In 1998, Robin hit fifth, usually situated between Albert Belle or Frank Thomas in the cleanup spot and either of Greg Norton and Wil Cordero in the sixth spot, yet led the league in intentional walks with 15. Do you realize what that means? That means after facing either Belle and his 49 bombs or Frank and his 125 OPS+, American League pitchers were still scared out of their minds because do you know who was waiting on deck, licking his chops and ready to decimate the opposition? Robin Ventura was up to bat, that’s who. And he was going to cut you.

Robin Ventura plays Hall of Fame defense, obviously.
In his career, Ventura won enough Gold Gloves to make a small army of Hall of Famers jealous—one more than Joe Morgan, two more than Nellie Fox, three more than Hank Aaron, four more than Wade Boggs, five more than Rickey Henderson, six more than Sandy Koufax, and an astonishing three times as many as Mickey Mantle and Carlton Fisk combined (and almost as many as Mark “Buehrle” Langston to boot). You want Hall of Fame-level hardware? Robin Ventura has Hall of Fame-level hardware. Because I once heard someone say five Gold Gloves was Hall-worthy. I forget who that was. Or who they were talking about. Some guy.
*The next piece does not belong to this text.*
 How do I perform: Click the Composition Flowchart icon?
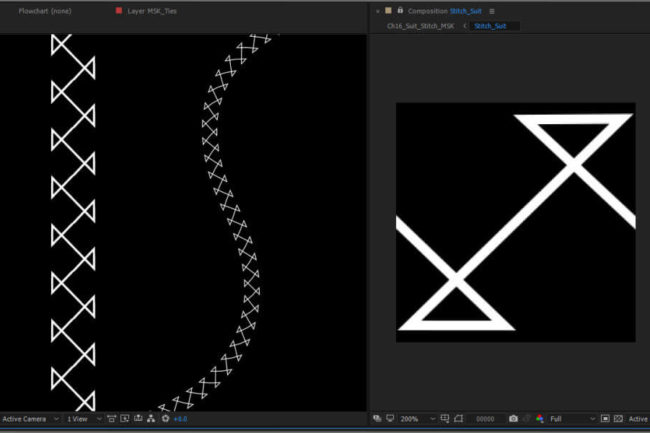[x=150, y=418]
Some guy who had fewer walks and fewer sacrifice hits than Robin Ventura, I might add.

Nolan Ryan/Robin Ventura FightRobin Ventura will beat you up (or get beat up trying).
Robin Ventura once went after Nolan Ryan, famously getting wailed and tossed from the game in the process, thus making him the all-time leader in that category. You know how many times alleged Hall of Fame nominee Kevin Appier did that? None, that’s how many.

Grand Single.
Enough said.

What are you gonna do, vote for Barry Larkin?
Come on, let’s not turn this city’s other other great number 23 into this year’s Dante Bichette. Vote smartly; vote soundly; vote swiftly.

Vote Robin.

4 thoughts on “Making The Case For Robin Ventura’s Hall Of Fame Enshrinement”

  1. Let us not forget the staggering amount of Grand Slams the man had (18), 4th all time. Olympic Gold Medalist. College Baseball Hall of Famer. While I understand the last two do not support an MLB hall bid, it adds to a full-career in baseball.
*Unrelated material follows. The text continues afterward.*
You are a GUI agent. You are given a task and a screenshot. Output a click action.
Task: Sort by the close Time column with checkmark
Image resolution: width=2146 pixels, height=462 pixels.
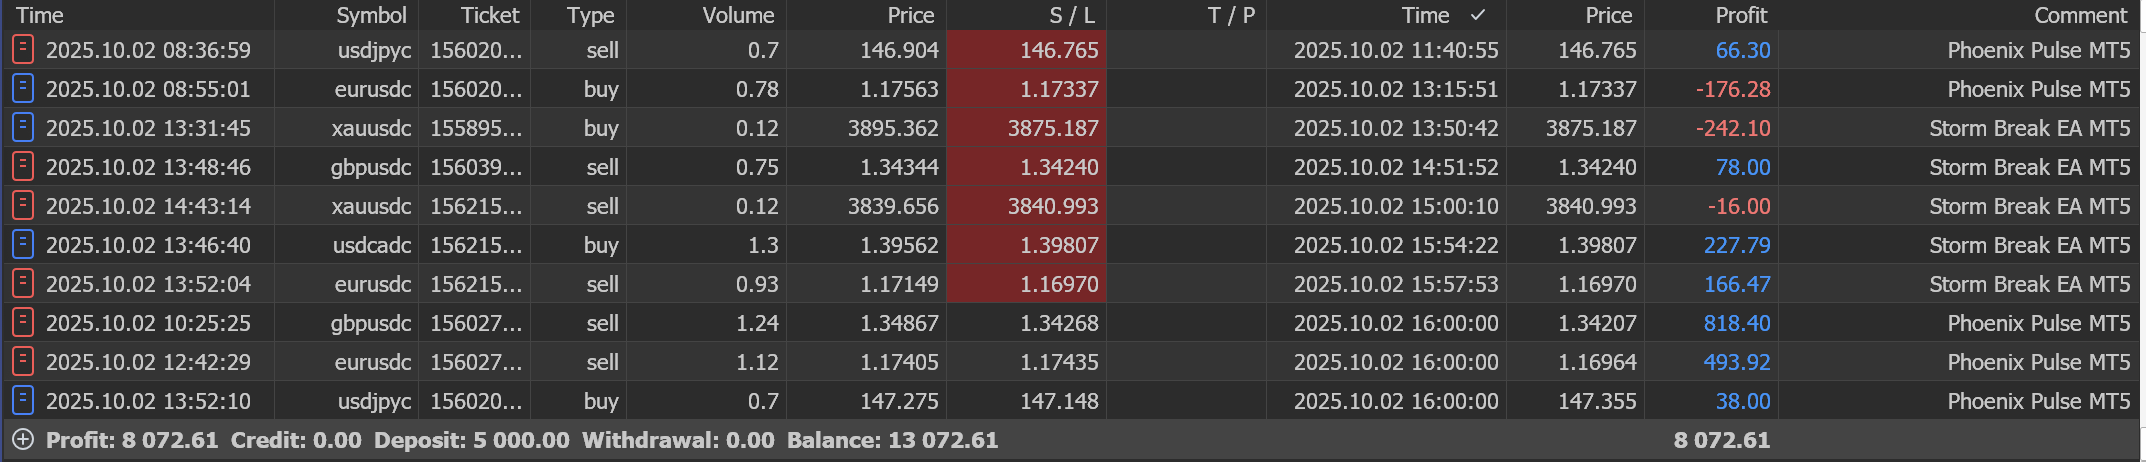coord(1425,15)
  2. It surprises me that Rockin’ Robin was only a .267 hitter, because every time I looked up he was driving home a clutch RBI or hitting a grand slam. Where good players get hits, Robin Ventura gets important hits!

  3. always wondered what he was thinking when he charged the mound like that. robin, you don’t mess with a cowboy, especially not an old cowboy! he’s from texas, man, they’re allowed to carry concealed weapons and drink beer while they drive. you wanna fight someone who spent 40 years living in that type of environment?

  4. When one really thinks about it, Ventura had a great career. It seems he’s kind of been forgotten, probably because he’s never been in the news for doing something stupid. I love Joe Crede, but Robin Ventura is the greatest White Sox third baseman of all time.